(Beginning of SUPPLIED DATA)

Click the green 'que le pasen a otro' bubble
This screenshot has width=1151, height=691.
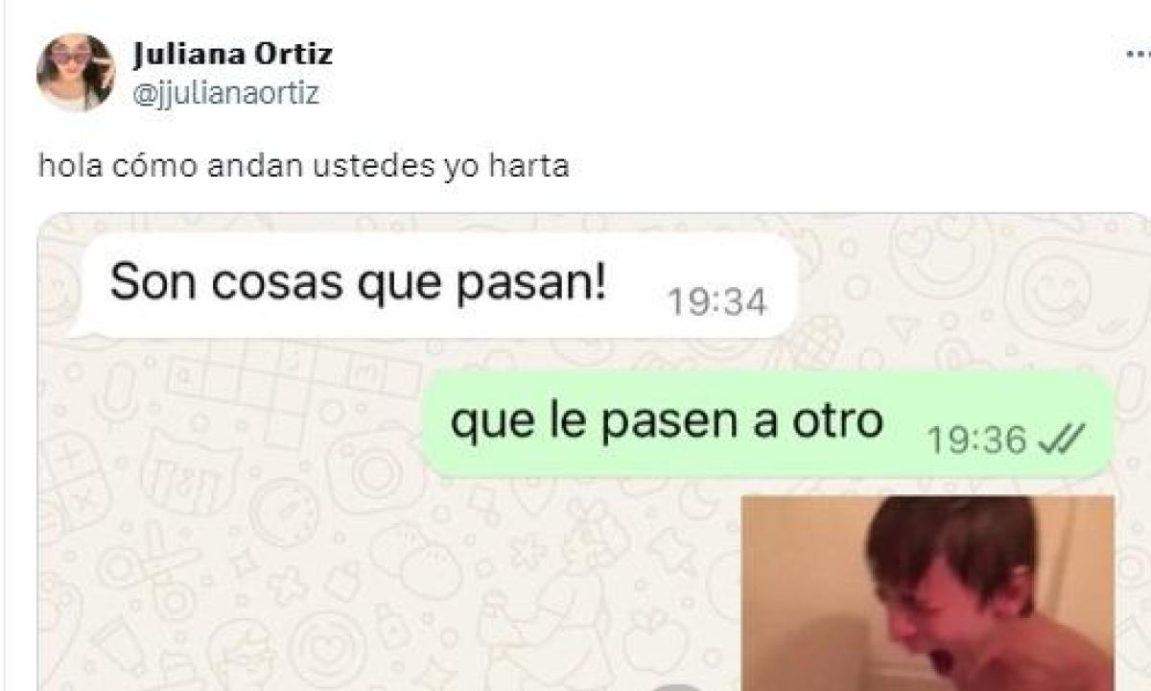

(End of SUPPLIED DATA)
(Beginning of SUPPLIED DATA)

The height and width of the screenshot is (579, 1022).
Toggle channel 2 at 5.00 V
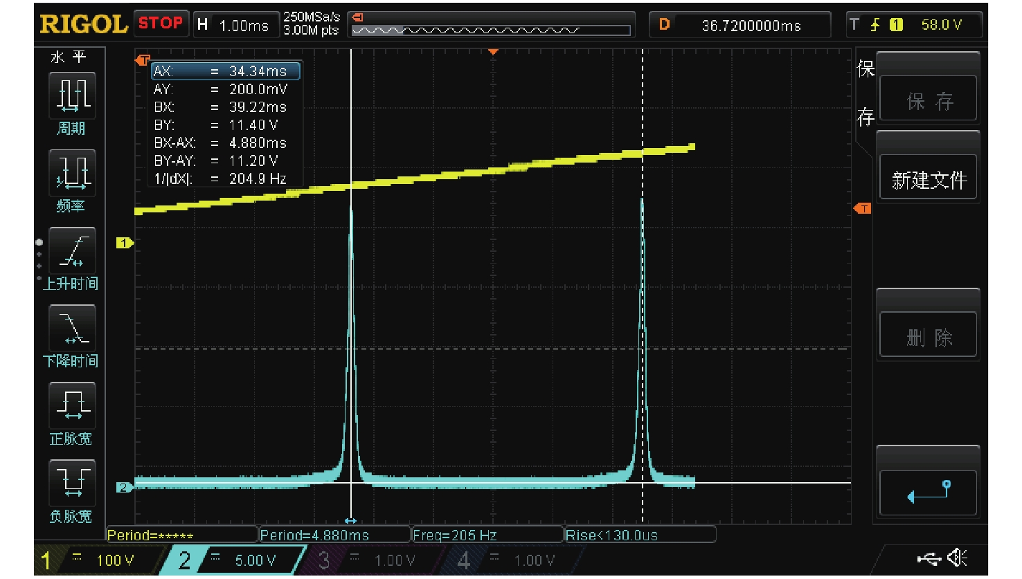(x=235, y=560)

(End of SUPPLIED DATA)

§ TO DO: Only lines that include "height" belong in the answer; return them from the entries above.

§ RESULT OF THE TASK:
This screenshot has width=1151, height=691.
The height and width of the screenshot is (579, 1022).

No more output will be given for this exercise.